Info Exame
- Editor: Airton Lopes, Maurício Moraes, Maria Isabel Moreira
- Categories: Technology magazine
- Frequency: Monthly
- Circulation: nearly 200,000
- First issue: March, 1986
- Final issue: August, 2015
- Company: Editora Abril
- Country: Brazil
- Based in: São Paulo
- Language: Portuguese
- Website: http://info.abril.com.br

= Info Exame =

Info Exame (or simply Info, stylized as INFO) was a high-popular Brazilian technology magazine. Its name was Exame Informática initially, a reference to its creation as the technology supplement for Exame, a business magazine. It was popular with technology non-experts because of its simple-language approach to IT-related topics. The headquarters was in São Paulo.

Besides the magazine, the INFO brand was a reference in digital tendencies, sciences, culture and entrepreneurism. It is the inspiration for those who want to understand – in an instigating and good-humored way – the impact innovations have on our lives and our business.

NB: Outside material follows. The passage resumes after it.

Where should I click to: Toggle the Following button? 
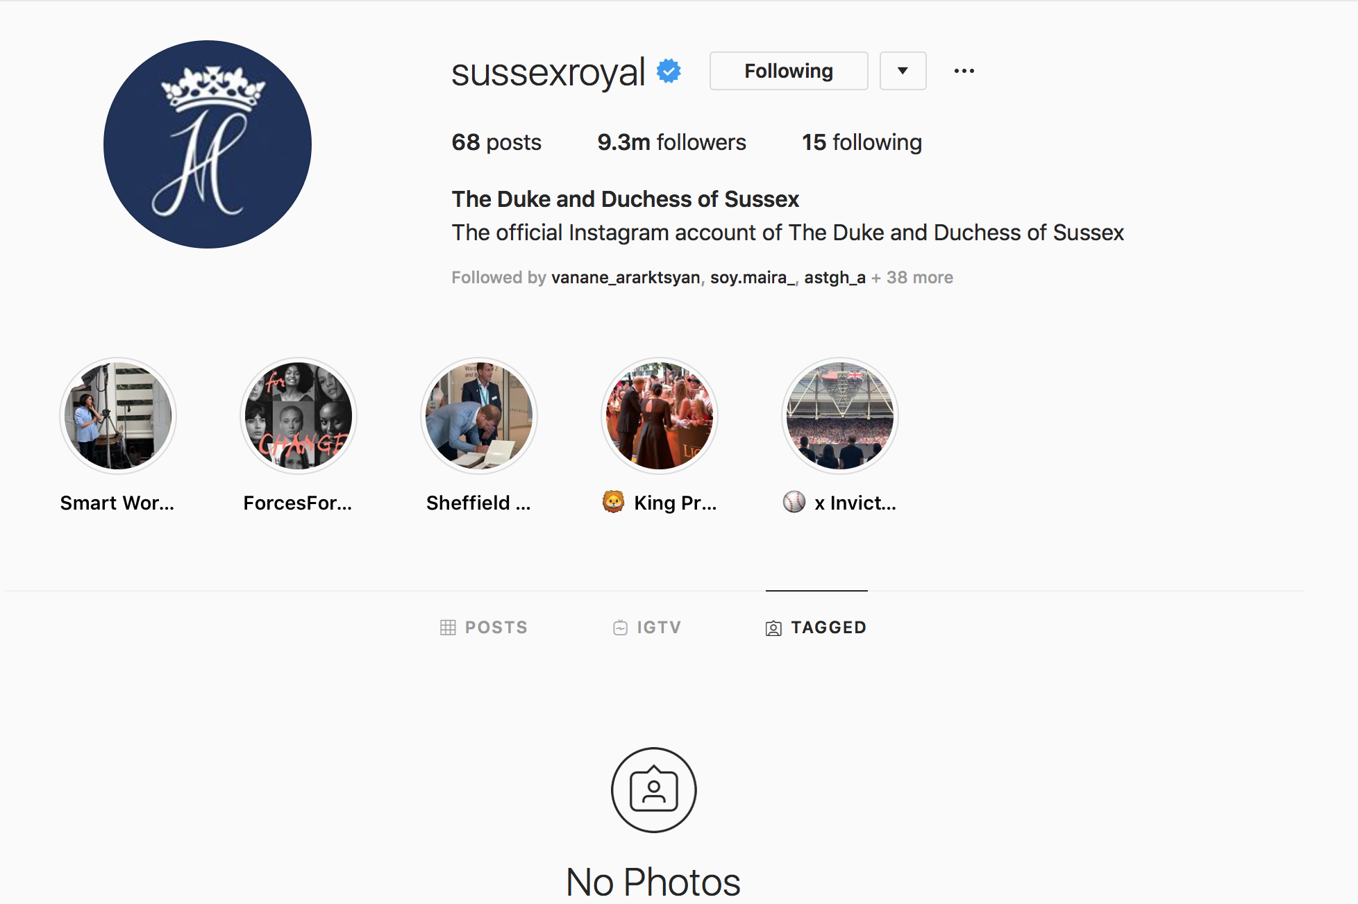789,71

The magazine ceased its publication in August 2015, becoming again a supplement in the Exame magazine. Its website now redirects to Exame website technology section.

==Main Topics==
- Enter: Opening section of the magazine that combines notes, short interviews, curiosities and in vogue services on the Internet, while also presenting innovative profiles and people.;
  - Ideias: A section opinions from our three renowned columnists. Besides them, every month INFO magazine brings a special guest to be part of this section.;
  - Inovação: The section that presents the magazine's biggest stories, with reports on the most-varied subjects, such as entrepreneurism, behavior, tendencies in digital culture and new technologies.;
  - Tests: Section dedicated to products tested by INFOlab. With a technical evaluation of its operation, the magazine evaluates and scores products in relation to cost / benefit. From smartphones to ultrabooks, and including refrigerators, TV, sound and even bicycles and soccer boots.;
  - Ctrl+Z: The magazine closes by going back in time, showing cool products published in INFO. CTRL-Z takes the reader back to a remarkable past.;

==INFOlab==
Is a special magazine's team destined to test the last-generation products bought by the magazine before their market release.

===Grade System===
It is a system used by the laboratory's team to classify the products reviewed. This grade system was announced in 2002 and it was the official grade system until the end of the magazine:
- "IMPECCABLE" (10): it's the highest level possible, but it has never been reached by any product in the magazine's history;
- "Excellent" (9 - 9.9);
- "Very Good" (8 - 8.9);
- "Good" (7 - 7.9);
- "Intermediate" (6 - 6.9);
- "Regular" (5 - 5.9);
- "Weak" (4 - 4.9);
- "Very Weak" (3 - 3.9);
- "Terrible" (2 - 2.9);
- "Bomb" (1 - 1.9);
- "JUNK" (0): it's the worst level that any product can reach. Fortunately, this level has never been reached before.

===Yearly Review===
On December of every year the magazine makes a special edition with 30 pages or more only with reviews about the products that will be released in the following year.

===Historical Products===
Here is a list of the worldly best-selling products that passed through Info Laboratory before getting huge fame:
- Palm III: the first palmtop to sell more than 3 million of units, it was fifth creation from Palm, Inc;
- iMac: the most powerful and well-succeeded computer's line from Apple Inc;
- Treo 600: it was the first generation of the Treo smartphone's line. It was created by "Palm, Inc";
- BlackBerry: the most popular smartphone in the world got a good general review (7.5/10), but failed in the graphics review (4/10) because of his low-resolution;
- iPod: it was the first generation of the iPod's Classic Line, with only 5GB;
- iPod Touch: the iPod's last generation reached third best review of the magazine ("VERY GOOD") in the general review (8.5/10);
- iPhone: Apple's mobile-phone reached the same level ("VERY GOOD") of its "iPod brother", the iPod Touch, with the grade 8/10.